Calorie Savings and Weight Loss

Weight loss is simple. We need to eat fewer calories than we burn. There are two ways to achieve this: eat less food and take more exercise.

What Calorie Savings Add Up to 1 Pound of Weight

3,500 calories is the approximate equivalent of one pound of weight.

So if you normally burn 1750 calories per day (10,500 calories per week) and you want to lose 1 pound of weight per week, you need to reduce your calorie-intake by 3,500 calories – or, 500 calories per day. This means consuming about 1250 calories per day.

Calorie Savings or Diet

In order to reduce your calorie intake, you may decide to follow a reduced-calorie diet. If so, do not eat fewer than 1,100 calories per day unless approved by your doctor.

Another method of reducing calories is to make calorie-savings by substituting lower calorie food-choices for higher-calorie ones.

Calorie Savings – Slower but Still Effective

This tends to be a slower method of losing weight but it can still be effective. Also, it eliminates the stress of following a formal weight loss diet plan with all the anxiety of possible failure.

Calorie Savings – In General, Choose Low Fat and Avoid Alcohol

Fat contains 9 calories per gram. By contrast, alcohol contains 7 calories per gram, while protein and carbohydrates contain 4 calories per gram.

Thus, as a general rule, if you want to save calories and lose weight, choose lower fat options and avoid alcohol.

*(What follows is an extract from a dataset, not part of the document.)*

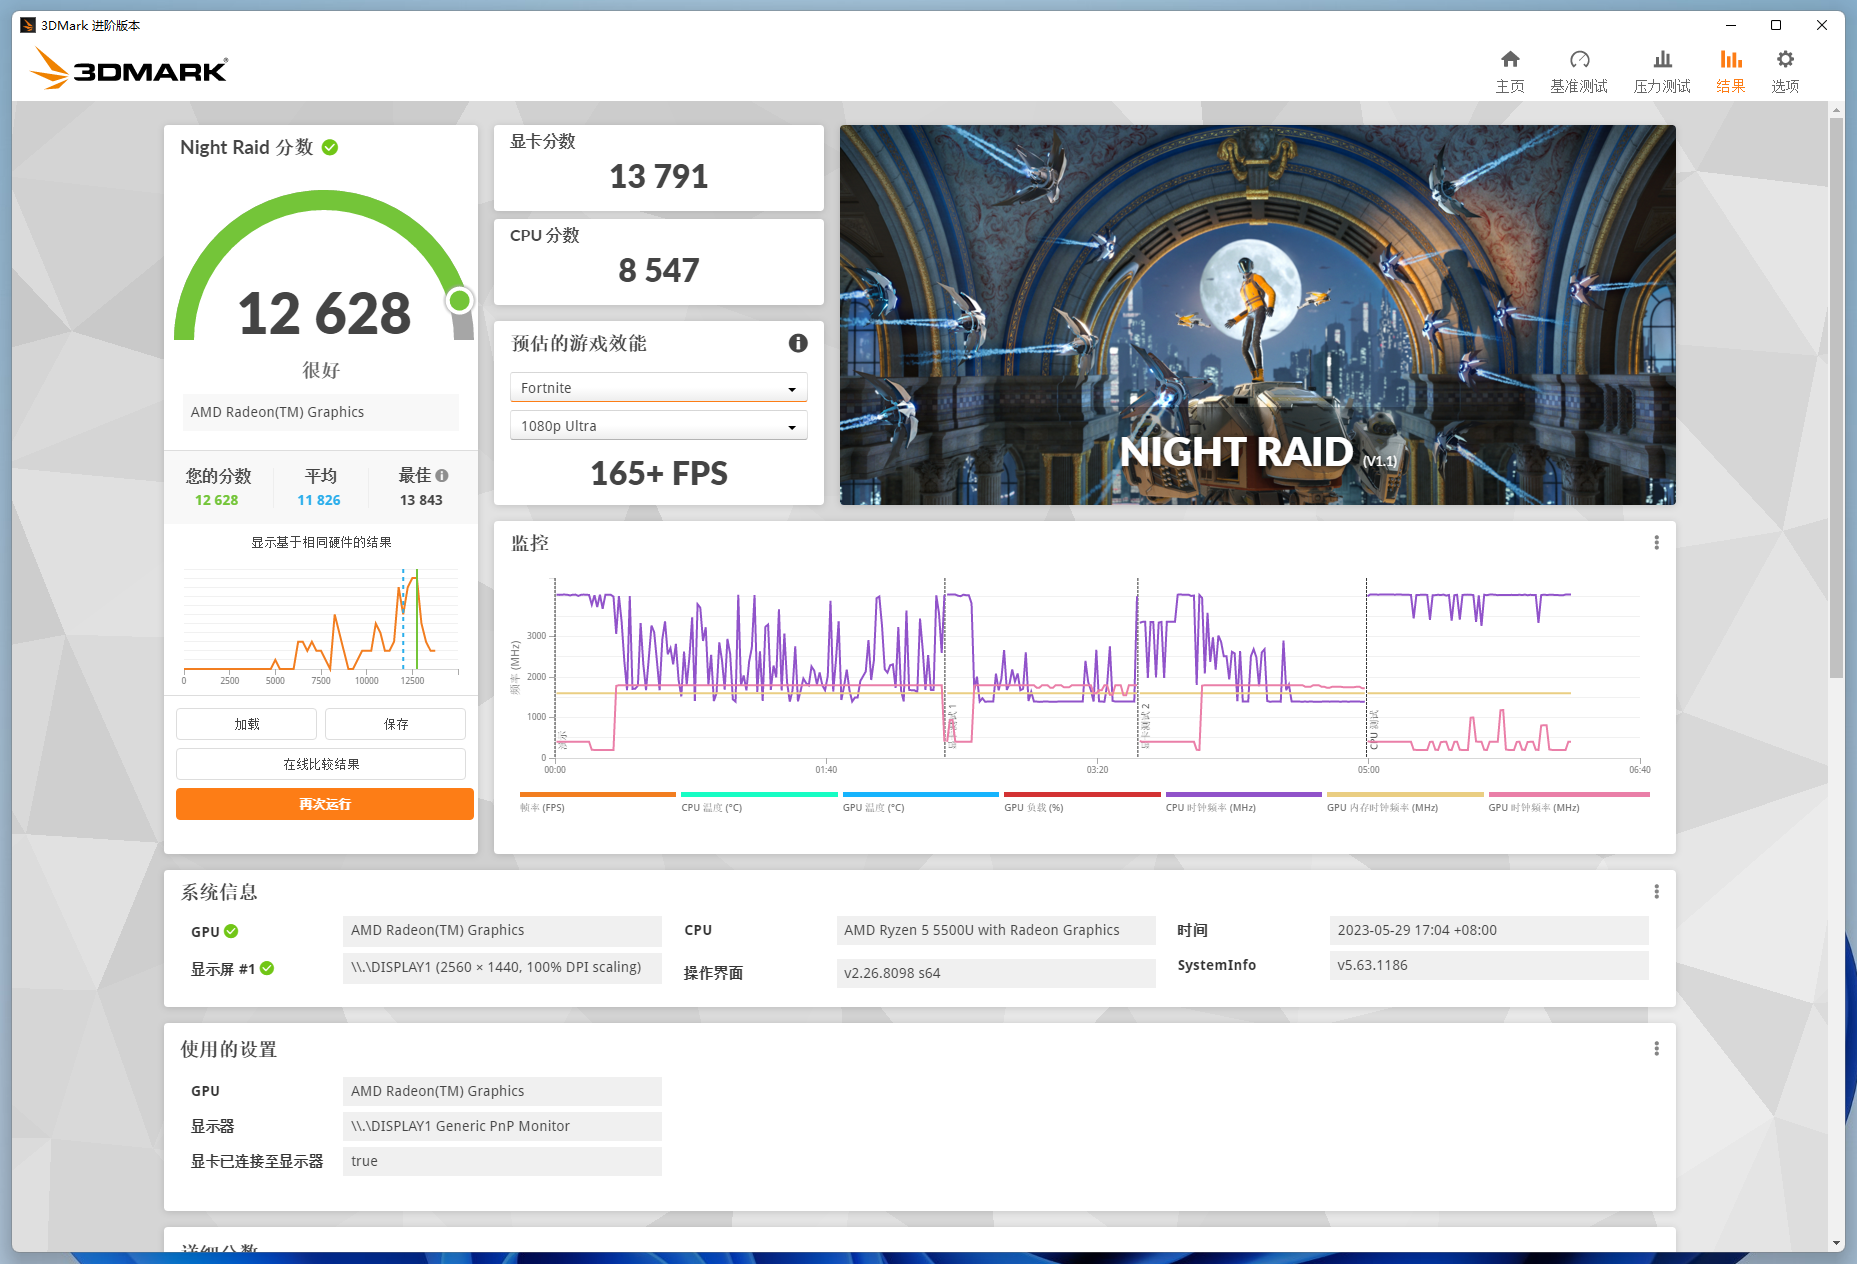Switch to the 结果 results tab
This screenshot has width=1857, height=1264.
(x=1730, y=71)
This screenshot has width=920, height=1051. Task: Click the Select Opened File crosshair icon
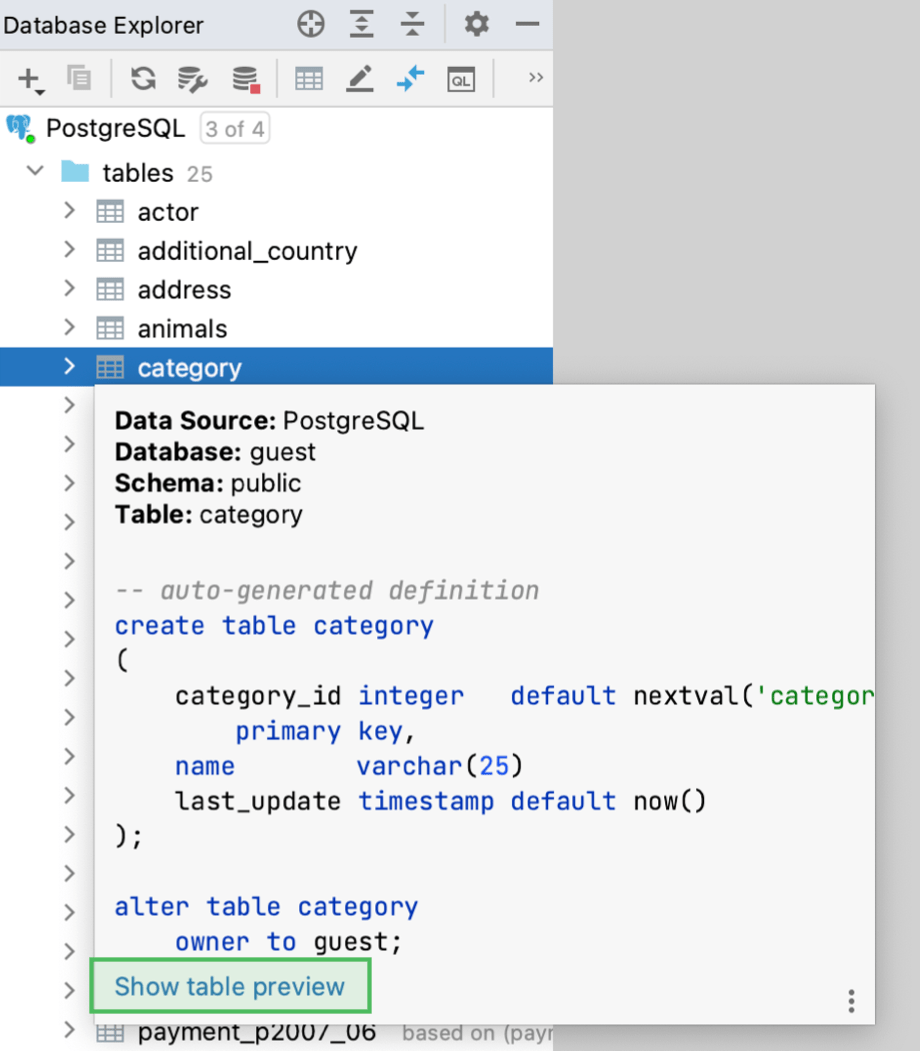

Calorie Savings – Fat-free is NOT Calorie-free

Just because a food is labeled fat-free, it doesn’t mean it is calorie-free. Indeed, some fat-free foods are so full of sugar that their calorie content is higher than full fat varieties. So when making calorie savings, check the food label for calorie content!

Calorie Savings – Choose Lower-Sugar Foods

Sugar is not an essential nutrient. In fact, experts describe it as a source of ’empty’ calories. If we never ate another gram of sugar we would be much healthier. That said, sugar adds a wonderful sweetness to our food, so rather than try to eliminate sugar, choose lower-sugar options.

Calorie Savings – Processed or Ready-to-Eat Foods – Food Labels

One of the biggest sources of fat and sugar in our regular diet, is processed or ready-to-eat foods or snacks. So whether you are buying jars, canned or frozen foods, always check the label for calories. Where possible, choose lower calorie options.

Calorie Savings – Fast Food

One fast food meal can easily contain your entire daily calorie allowance – sometimes more, especially when super-sized. Also, fast food is usually high in fat and may be deficient in nutrients. So if you are a regular fast-food eater, you may be eating too many calories and taking in too few vitamins and minerals. In a nutshell, if you eat less fast-food and more home-cooked food you will save calories and improve your health.